Activity: All lines holding the string "Find" should be copied from the data below.

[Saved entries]
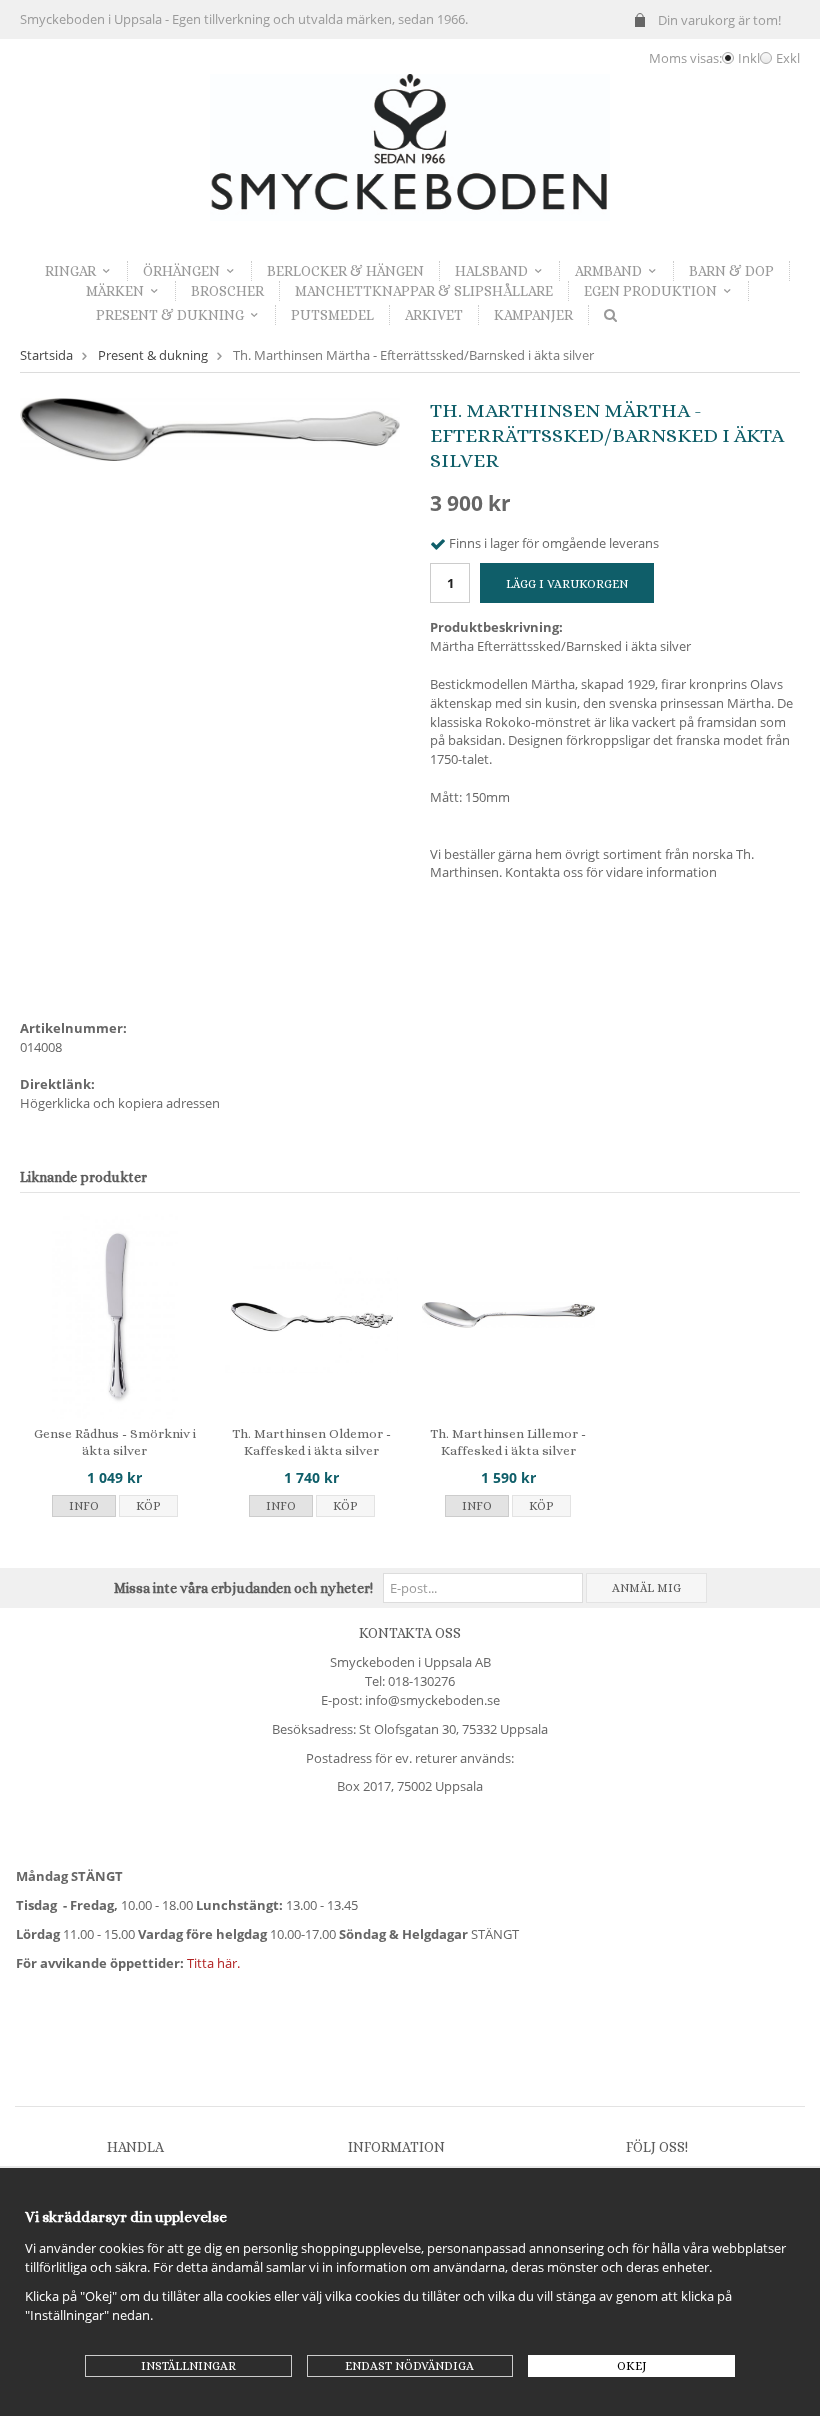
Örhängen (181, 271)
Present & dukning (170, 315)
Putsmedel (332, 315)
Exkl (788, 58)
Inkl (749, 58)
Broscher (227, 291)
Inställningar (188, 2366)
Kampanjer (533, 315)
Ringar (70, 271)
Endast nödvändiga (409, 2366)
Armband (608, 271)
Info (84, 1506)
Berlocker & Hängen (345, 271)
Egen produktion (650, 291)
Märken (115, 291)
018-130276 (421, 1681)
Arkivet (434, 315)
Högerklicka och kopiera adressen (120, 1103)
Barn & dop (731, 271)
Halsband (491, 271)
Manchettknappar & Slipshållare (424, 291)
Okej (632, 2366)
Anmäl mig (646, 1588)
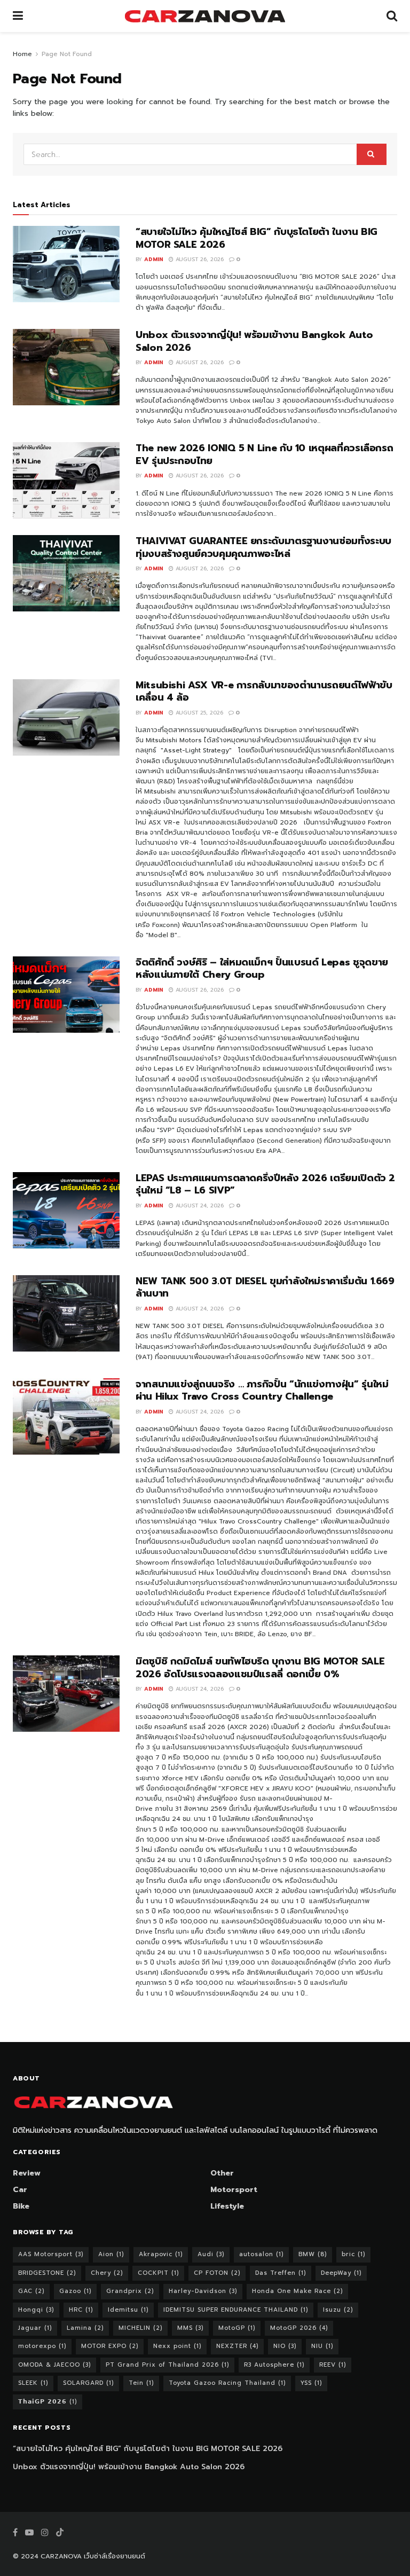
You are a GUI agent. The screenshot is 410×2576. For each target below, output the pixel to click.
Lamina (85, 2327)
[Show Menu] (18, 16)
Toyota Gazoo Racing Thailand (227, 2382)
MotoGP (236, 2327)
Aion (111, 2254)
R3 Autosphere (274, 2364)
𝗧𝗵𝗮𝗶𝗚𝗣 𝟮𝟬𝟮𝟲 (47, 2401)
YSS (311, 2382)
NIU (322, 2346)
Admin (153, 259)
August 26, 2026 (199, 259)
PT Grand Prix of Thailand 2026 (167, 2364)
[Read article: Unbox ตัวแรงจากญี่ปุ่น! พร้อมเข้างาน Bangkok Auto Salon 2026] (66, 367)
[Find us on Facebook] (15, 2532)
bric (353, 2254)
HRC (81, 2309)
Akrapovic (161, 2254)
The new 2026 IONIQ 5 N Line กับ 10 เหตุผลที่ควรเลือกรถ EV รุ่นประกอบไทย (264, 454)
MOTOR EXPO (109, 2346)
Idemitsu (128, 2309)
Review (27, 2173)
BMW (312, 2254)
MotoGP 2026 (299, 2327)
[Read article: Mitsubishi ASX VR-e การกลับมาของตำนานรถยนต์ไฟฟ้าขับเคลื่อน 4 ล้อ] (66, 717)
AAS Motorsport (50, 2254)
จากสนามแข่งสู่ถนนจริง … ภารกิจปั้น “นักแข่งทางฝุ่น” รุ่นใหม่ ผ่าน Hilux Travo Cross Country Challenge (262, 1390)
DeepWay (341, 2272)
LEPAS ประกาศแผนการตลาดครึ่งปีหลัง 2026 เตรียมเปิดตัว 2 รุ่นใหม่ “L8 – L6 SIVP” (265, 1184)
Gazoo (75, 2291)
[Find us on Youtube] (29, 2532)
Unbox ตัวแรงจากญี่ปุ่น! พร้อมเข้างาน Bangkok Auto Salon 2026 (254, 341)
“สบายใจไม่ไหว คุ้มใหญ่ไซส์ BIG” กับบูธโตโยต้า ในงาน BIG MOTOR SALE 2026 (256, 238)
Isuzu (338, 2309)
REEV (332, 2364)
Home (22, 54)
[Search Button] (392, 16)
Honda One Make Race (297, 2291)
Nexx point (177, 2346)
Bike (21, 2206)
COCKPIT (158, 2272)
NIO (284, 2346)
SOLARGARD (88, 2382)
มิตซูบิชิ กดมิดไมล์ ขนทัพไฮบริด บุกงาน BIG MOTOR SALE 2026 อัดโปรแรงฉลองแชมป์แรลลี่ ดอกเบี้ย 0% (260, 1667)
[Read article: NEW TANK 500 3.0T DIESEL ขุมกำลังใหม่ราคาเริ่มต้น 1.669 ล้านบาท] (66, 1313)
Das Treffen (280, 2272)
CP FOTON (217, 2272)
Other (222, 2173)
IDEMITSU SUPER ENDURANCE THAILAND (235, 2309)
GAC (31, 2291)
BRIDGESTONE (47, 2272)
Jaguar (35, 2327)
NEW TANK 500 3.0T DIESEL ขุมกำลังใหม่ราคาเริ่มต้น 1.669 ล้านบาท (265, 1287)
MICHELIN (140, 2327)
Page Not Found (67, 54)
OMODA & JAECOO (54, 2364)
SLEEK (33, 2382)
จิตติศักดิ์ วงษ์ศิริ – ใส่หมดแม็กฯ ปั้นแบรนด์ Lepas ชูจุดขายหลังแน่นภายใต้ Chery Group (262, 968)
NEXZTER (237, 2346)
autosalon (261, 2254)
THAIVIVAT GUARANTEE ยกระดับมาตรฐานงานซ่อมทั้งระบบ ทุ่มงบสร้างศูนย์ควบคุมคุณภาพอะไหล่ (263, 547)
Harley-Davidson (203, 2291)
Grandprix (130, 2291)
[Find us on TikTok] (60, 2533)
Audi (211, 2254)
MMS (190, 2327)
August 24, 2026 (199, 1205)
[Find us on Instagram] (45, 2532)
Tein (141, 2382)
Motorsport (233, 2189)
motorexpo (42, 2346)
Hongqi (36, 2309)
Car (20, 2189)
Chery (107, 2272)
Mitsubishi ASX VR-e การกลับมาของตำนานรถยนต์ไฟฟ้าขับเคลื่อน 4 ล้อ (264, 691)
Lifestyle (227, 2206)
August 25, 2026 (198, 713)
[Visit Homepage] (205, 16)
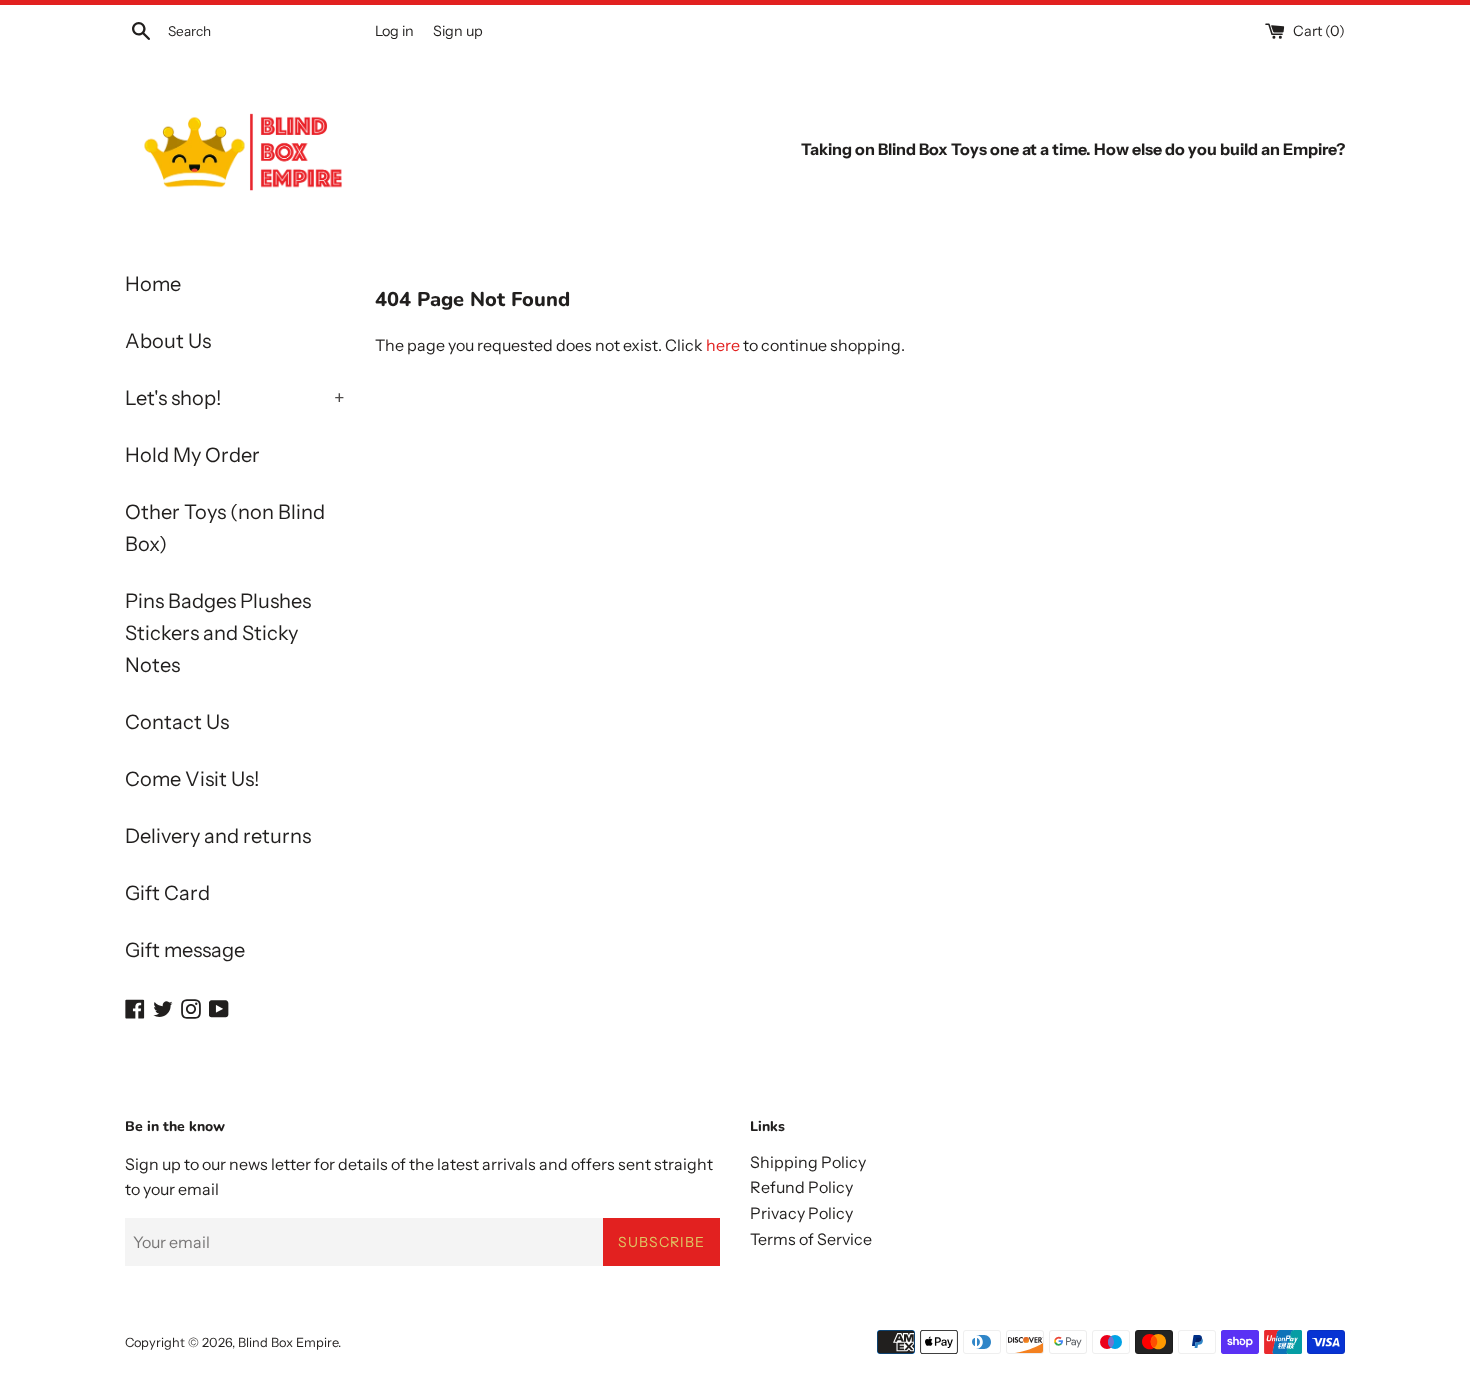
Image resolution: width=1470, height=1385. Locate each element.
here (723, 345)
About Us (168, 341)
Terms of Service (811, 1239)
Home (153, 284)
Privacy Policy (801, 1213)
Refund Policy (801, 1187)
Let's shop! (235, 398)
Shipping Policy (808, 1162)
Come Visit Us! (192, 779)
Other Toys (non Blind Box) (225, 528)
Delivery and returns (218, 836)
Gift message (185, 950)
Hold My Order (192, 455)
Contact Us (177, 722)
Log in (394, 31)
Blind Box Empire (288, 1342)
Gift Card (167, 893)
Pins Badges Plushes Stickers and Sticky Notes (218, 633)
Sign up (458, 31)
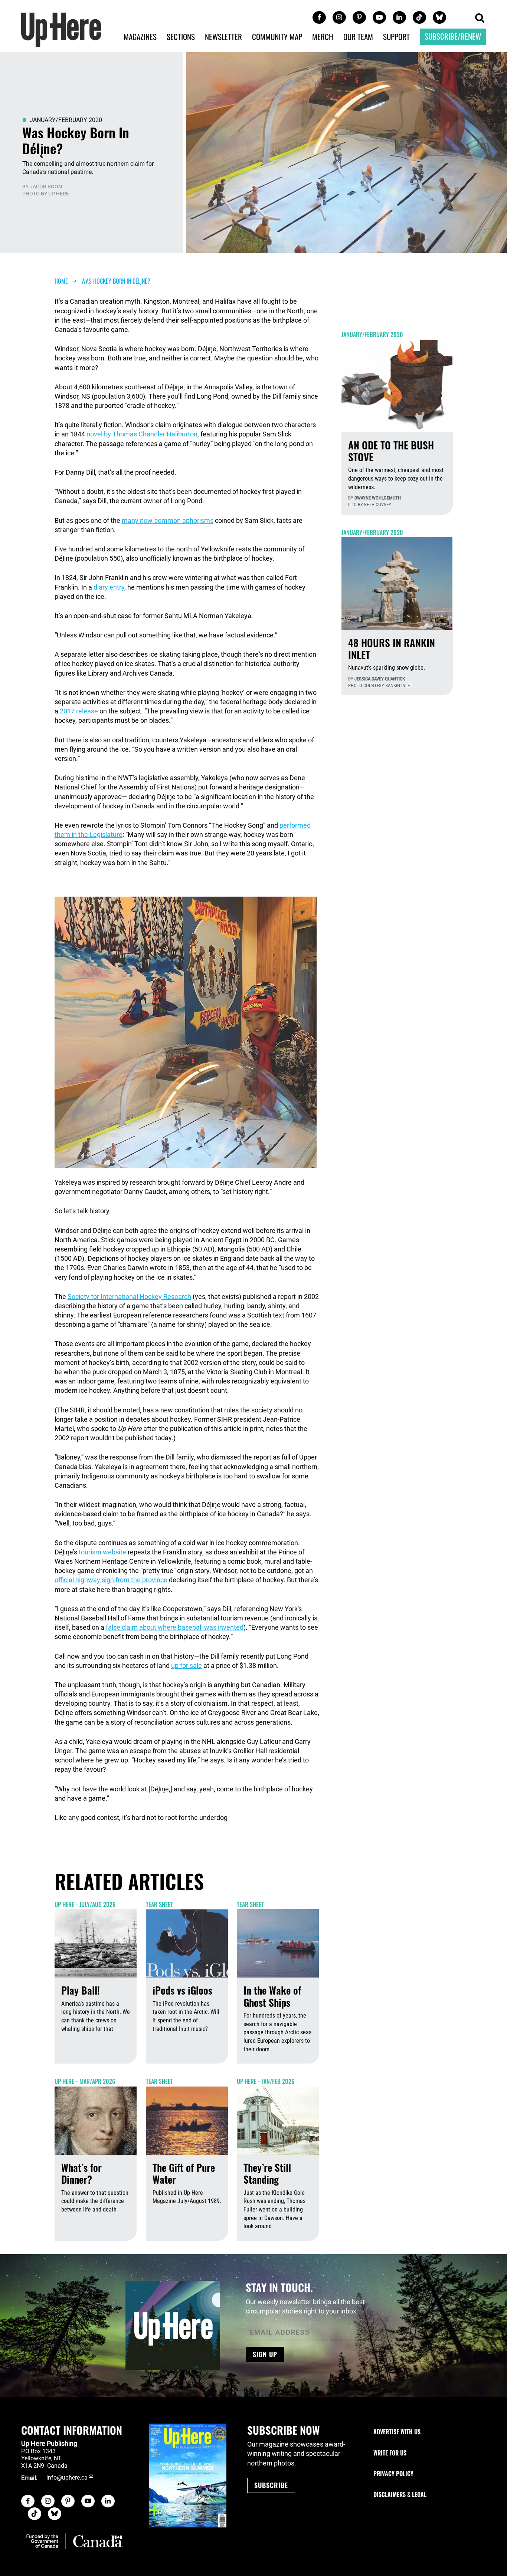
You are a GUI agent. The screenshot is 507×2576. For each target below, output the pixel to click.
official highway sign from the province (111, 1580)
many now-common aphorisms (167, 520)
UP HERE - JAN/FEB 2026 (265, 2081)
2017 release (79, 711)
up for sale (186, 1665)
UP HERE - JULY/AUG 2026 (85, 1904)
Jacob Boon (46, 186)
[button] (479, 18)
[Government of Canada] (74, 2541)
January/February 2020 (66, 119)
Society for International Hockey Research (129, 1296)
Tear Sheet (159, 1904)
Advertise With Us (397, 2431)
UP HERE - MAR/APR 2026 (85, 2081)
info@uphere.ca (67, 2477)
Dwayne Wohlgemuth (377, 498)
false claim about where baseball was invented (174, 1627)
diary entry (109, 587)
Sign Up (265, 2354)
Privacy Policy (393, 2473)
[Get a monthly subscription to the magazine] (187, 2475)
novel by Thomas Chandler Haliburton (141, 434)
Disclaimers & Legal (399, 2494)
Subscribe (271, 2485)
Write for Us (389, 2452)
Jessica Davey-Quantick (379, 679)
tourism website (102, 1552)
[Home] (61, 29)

Solution to the problem:
[Find us on Facebook] (15, 2532)
[Find us on Youtube] (29, 2532)
[Find us on TikTok] (60, 2533)
[Find us on Instagram] (45, 2532)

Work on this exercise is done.